Unateze had two sons: Nomeh and Nara

These sons went on to establish their own communities, which were named after them, Nomeh Unateze and Nara Unateze, respectively. Due to their shared lineage, the towns of Nomeh and Nara share a common ancestry and exhibit many striking cultural similarities, such as language, traditional festivals, and social systems.

==Villages of Nomeh Unateze==
Nomeh Unateze is made up of two major villages which are:

1) AMAOKOLO

2) AMIGBO ALUMANGU

AMAOKOLO has three major sub-villages which are:

1) Uhuafor Echichi

2) Imama Mkpumonu

3) Amukabi Ngeneama

AMIGBO on the other hand is made up of SEVEN sub-villages which are:

1) Obunegu Ogbuna-igwe

2) Amegu

3) Ogonogo-egu

4) Uhu-egu

5) Umuene

6) Uhuorji

7) Umu-chukwu

Each of these villages plays a vital role in the cultural and administrative life of the town. Collectively, they reflect the unity, heritage, and traditions passed down from their common ancestor,

==Market days==
Nomeh Unataeze practices the four market day cycle Eke, Orie, Afor and Nkwo with Eke being the town market day.

The Eke market day is significant in Nomeh Unataeze because it is a day that both buyers and sellers of different wares from within and from neighbouring towns go to the market place to carry out various commercial activities.

Also on the Eke market day, people from far away Aba, Ph, and other regions come to purchase high quality palm oil, rice, Garri, vegetables and other agricultural products in large quantities for resale in their respective locations.

==Geography==
Nvuna River snakes through all the villages of Nomeh, providing drinking water as well as an aquatic environment that supports an all year round farming though irrigation.

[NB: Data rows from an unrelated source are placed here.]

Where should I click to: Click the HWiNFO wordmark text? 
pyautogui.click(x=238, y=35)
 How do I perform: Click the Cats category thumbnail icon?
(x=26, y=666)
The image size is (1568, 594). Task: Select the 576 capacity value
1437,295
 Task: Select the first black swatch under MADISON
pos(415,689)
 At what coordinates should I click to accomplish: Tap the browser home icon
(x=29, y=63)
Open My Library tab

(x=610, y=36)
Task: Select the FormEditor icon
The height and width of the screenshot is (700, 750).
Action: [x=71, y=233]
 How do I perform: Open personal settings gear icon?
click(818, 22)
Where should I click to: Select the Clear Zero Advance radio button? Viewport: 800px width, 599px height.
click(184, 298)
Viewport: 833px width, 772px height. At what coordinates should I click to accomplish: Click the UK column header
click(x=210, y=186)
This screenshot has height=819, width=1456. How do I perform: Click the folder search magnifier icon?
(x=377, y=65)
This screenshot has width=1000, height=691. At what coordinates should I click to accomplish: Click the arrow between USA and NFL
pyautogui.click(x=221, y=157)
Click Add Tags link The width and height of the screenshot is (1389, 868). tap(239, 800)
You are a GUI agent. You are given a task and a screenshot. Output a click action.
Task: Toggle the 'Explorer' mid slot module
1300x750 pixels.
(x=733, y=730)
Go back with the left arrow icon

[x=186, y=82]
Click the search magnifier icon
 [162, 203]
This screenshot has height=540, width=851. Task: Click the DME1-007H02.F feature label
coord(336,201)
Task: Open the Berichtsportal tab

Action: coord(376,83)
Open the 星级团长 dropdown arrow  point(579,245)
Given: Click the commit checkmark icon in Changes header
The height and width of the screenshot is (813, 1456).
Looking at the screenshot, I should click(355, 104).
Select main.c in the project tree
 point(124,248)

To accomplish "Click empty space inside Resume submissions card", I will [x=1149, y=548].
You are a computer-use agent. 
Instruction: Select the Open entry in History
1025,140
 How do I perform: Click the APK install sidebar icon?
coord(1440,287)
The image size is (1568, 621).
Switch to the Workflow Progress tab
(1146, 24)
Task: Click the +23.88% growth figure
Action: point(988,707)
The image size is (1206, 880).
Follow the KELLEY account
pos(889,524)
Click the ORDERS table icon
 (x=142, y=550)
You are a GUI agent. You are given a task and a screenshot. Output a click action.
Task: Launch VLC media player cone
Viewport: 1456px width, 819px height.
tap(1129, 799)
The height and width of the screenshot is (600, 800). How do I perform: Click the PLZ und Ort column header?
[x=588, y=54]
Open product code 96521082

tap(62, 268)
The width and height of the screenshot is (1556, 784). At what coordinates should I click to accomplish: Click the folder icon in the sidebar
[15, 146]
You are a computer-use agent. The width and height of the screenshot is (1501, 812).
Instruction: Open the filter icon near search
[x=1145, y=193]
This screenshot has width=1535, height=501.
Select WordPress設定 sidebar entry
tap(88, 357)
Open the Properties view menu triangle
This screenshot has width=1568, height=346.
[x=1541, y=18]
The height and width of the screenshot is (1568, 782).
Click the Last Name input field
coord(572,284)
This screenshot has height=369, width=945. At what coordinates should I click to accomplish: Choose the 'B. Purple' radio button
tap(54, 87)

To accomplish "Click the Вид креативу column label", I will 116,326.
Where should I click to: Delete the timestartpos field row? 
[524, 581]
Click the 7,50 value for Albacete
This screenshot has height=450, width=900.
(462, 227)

Apart from drinking water and agricultural advantage of the Nvuna River, there is also a large deposit of sharp sand and plaster sand in the riverfor building projects which has served as a means of livelihood for the people and has also created employment for those in neighbouring town.

==Religion==
Nomeh Unataeze is predominantly Christian and has produced quite a number of clergy (Rev fathers, Rev sisters and pastors).